Purtroppo nessun animale sembrò prendere sul serio le parole del giovane uomo, ma proprio quando egli stava per perdere definitivamente la speranza, davanti a lui planò una bellissima aquila, che riconobbe il suo coraggio e la sua determinazione.
I due da quel momento divennero compagni di viaggio, combattendo molte battaglie fianco a fianco, senza mai separarsi. Erano come una cosa sola, eppure entrambi sapevano ,in cuor loro ,che se avessero continuato a rimanere divisi non avrebbero mai raggiunto il loro scopo. Così, un giorno, decisero di recarsi da una vecchia strega, che si vociferava sapesse eseguire qualunque tipo di magia. L’uomo si inginocchiò al suo cospetto con la fiera aquila che lo imitava. Chiesero alla vecchia fattucchiera se esistesse un modo per far si che entrambi potessero usufruire della forza dell’altro, senza recare alcun danno ad uno dei due. La donna rispose loro che si, un modo c’era, ma se avessero accettato non sarebbero più potuti tornare ad essere completamente ciò che erano prima: un animale e un uomo. I due rifletterono una notte e un giorno e quando il sole tramontò comunicarono alla strega la loro scelta: avrebbero sacrificato la loro unicità per diventare un’unica cosa. La donna non perse tempo e in men che non si dica effettuò il suo incantesimo, dando vita ad una creatura del tutto nuova.
Ella era l’unione delle migliori capacità dell’uomo (saggezza, razionalità, emozioni) e dell’animale (istinto, caratteristiche fisiche, libertà). La nuova creatura aveva il corpo di un uomo alto e robusto, con la pelle ricoperta da piccole piume morbide al tatto. I piedi erano quelli di un’aquila, così come le due possenti ali che spuntavano dalla sua schiena. Ella richiamò a se altri uomini e animali, convincendoli a passare dalla sua parte. In poco tempo un esercito del tutto nuovo riuscì a sbaragliare le forze nemiche, riportando nel mondo del giovane uomo e della possente aquila la pace da loro tanto agognata.
I discendenti di tali creature vivono ancora tra di noi. Essi sono i Desmos, gli uomini e le donne che hanno scelto di legare la propria anima a quella di un animale, che farà loro da guida durante il corso della vita…»
-Leggenda popolare-

 

 

̴.   ̴.   ̴

Sono in trappola. Le catene  con le quali mi hanno legato e la cella dove sono rinchiusa ne sono la prova tangente. Non ho possibilità di fuga.

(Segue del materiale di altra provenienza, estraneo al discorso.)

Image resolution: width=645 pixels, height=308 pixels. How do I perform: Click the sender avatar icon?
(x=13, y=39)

Provo a spostarmi di lato, ma sono costretta ad arrestarmi subito, per via delle manette e dei ceppi che mi limitano qualunque movimento. Torno ad appoggiarmi al muro al quale sono bloccata, continuando a far vagare lo sguardo in quel luogo angusto. Tre solidi muri di pietra mi circondano in modo opprimente, come se si stessero richiudendo lentamente su se stessi, privandomi del poco spazio di cui dispongo.
L’assenza di finestre non mi permette di capire se sia notte o giorno e l’unico modo che ho di scandire il tempo è il lento sgocciolare delle gocce d’acqua, che si infrangono sul pavimento. La sola luce che riesce a schiarire in parte la mia prigione, è quella proveniente dalla piccola feritoia della porta in ferro davanti a me. Un unico fascio  luminoso al centro della cella. Troppo lontano perché riesca a creare un’ombra della mia figura, troppo vicina a quella mera via d’uscita.

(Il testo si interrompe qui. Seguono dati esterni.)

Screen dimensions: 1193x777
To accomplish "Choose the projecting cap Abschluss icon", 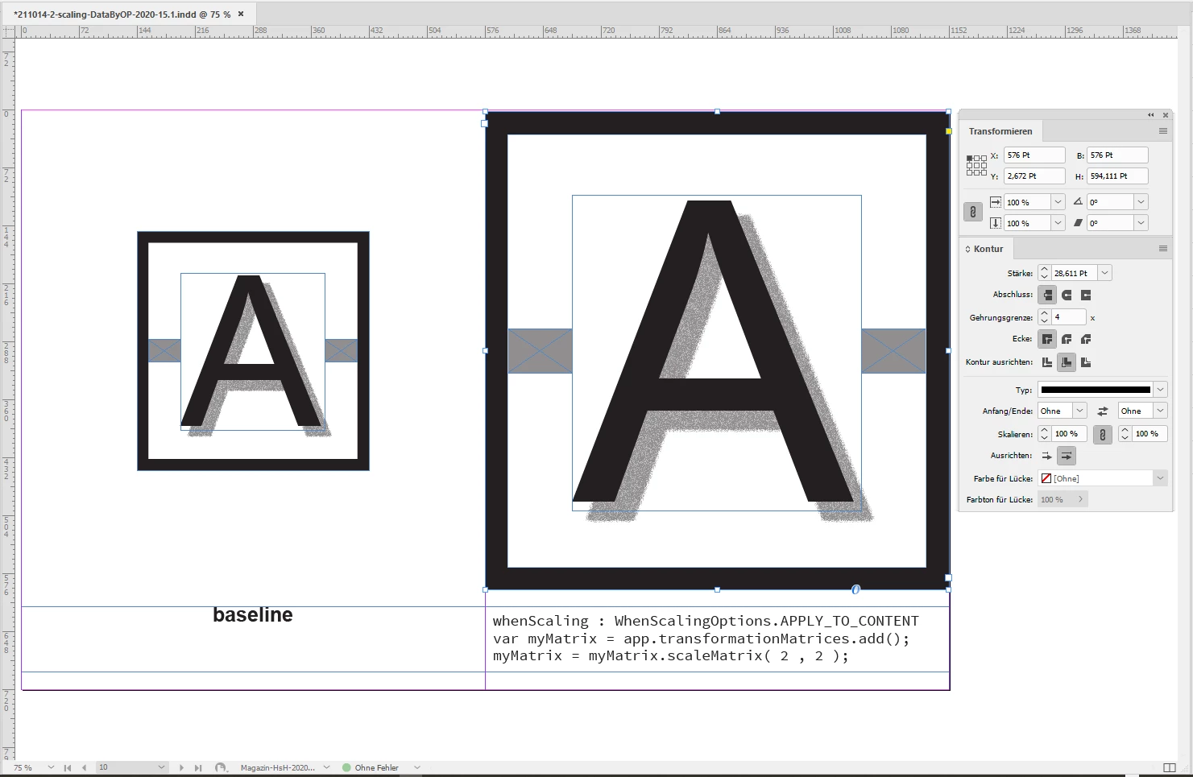I will click(x=1086, y=295).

Sospiro gravemente, formando una nuvoletta di condensa.
So perché mi hanno rinchiusa. È per ciò che sono, della mia diversità dagli umani, del mio legame con il mio animale guida, l’altra parte di me. Le persone evitano quelli come me. Hanno paura, provano ribrezzo e molte volte anche odio per questa nostra particolare connessione, ma solo perché non sono mai riusciti a comprenderla.
E non c’è niente di più pericoloso di  un uomo che non  capendo una cosa, preferisce ritenerla una minaccia per la propria incolumità, piuttosto che provare ad accettare il diverso. Questa situazione, già di per se fin troppo fragile, non è di certo migliorata con l’inizio della guerra tra i due popoli.

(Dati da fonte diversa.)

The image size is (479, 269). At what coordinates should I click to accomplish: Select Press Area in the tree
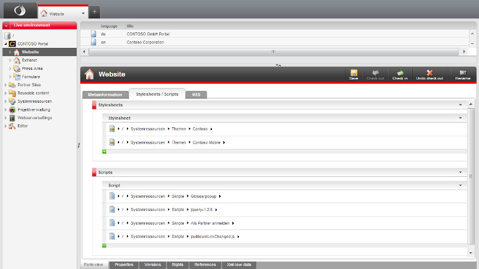point(32,69)
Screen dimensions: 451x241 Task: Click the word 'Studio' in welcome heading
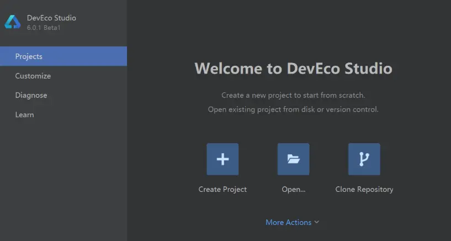[368, 69]
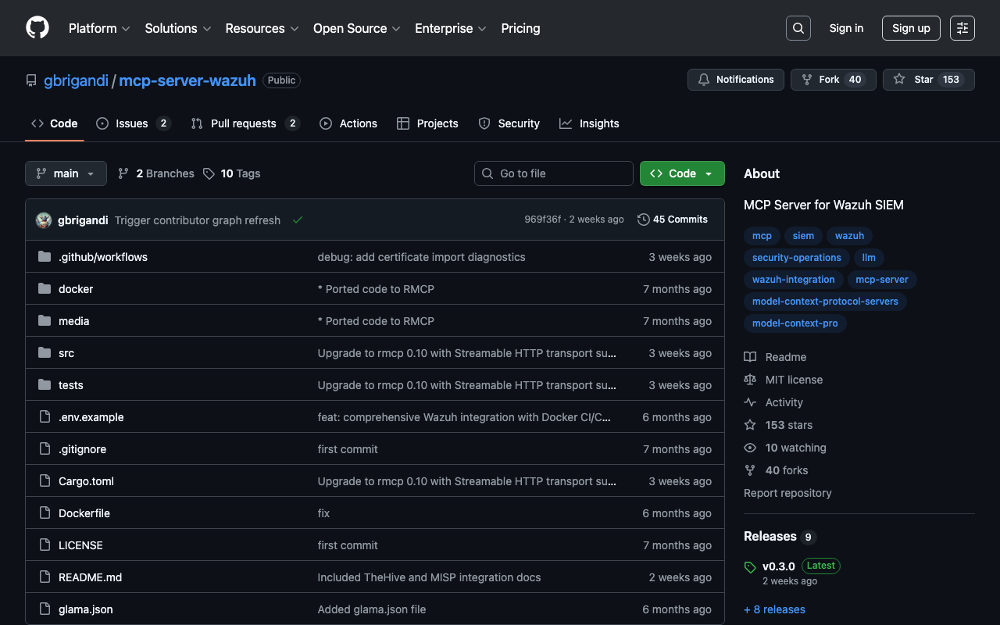The width and height of the screenshot is (1000, 625).
Task: Click the appearance settings icon in header
Action: click(962, 28)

Sono passati già alcuni decenni dalla prima battaglia e tuttora nessuna delle due parti sembra volersi arrendere. Le troppe morti, le carestie e le epidemie che ne sono scaturite non sono servite a dare fine a questo massacro, anzi, se è possibile la guerra si è fatta ancora più serrata. La colpa di ciò non può che essere ricercata negli avvenimenti che hanno profondamente inciso sugli ideali e sulle speranze del mio popolo.
Tutto ha avuto inizio quando, circa un anno fa, gli uomini ci avevano fatto credere di voler finalmente arrivare ad un compromesso, così da far terminare questo lungo spargimento di sangue. Purtroppo non avevamo capito il loro secondo fine. Con la scusa di una tregua momentanea « per far si che entrambi i popoli potessero fare il punto della situazione, per poi cercare un accordo», erano riusciti a penetrare nel nostro territorio, uccidendo uno dopo l’altro ogni bambino che incontravano sul loro cammino. Non ne risparmiarono nemmeno uno, portando il mio popolo al punto di rottura di quei limiti che da sempre ci avevano frenato dall’abbassarci al livello dei nostri nemici. Il motivo di tale decisione è ovvio. Ci avevano colpito nel nostro punto di forza: il futuro della nostra razza. Meritavano di venir ripagati con la stessa moneta, se non di peggio.
Infatti, da quel momento, la guerra è proseguita con maggiori spargimenti di sangue, attacchi alle città e rapimenti strategici. Nessuno si è tirato indietro e il mio popolo, per la prima volta nella storia, si è diviso in due parti. La maggioranza ha scelto la via della vendetta, ma la piccola parte rimanente ha tenuto saldi gli ideali di uguaglianza e libertà, evitando l’uso della violenza e cercando di rimediare agli orrori causati da ambo due le parti in conflitto.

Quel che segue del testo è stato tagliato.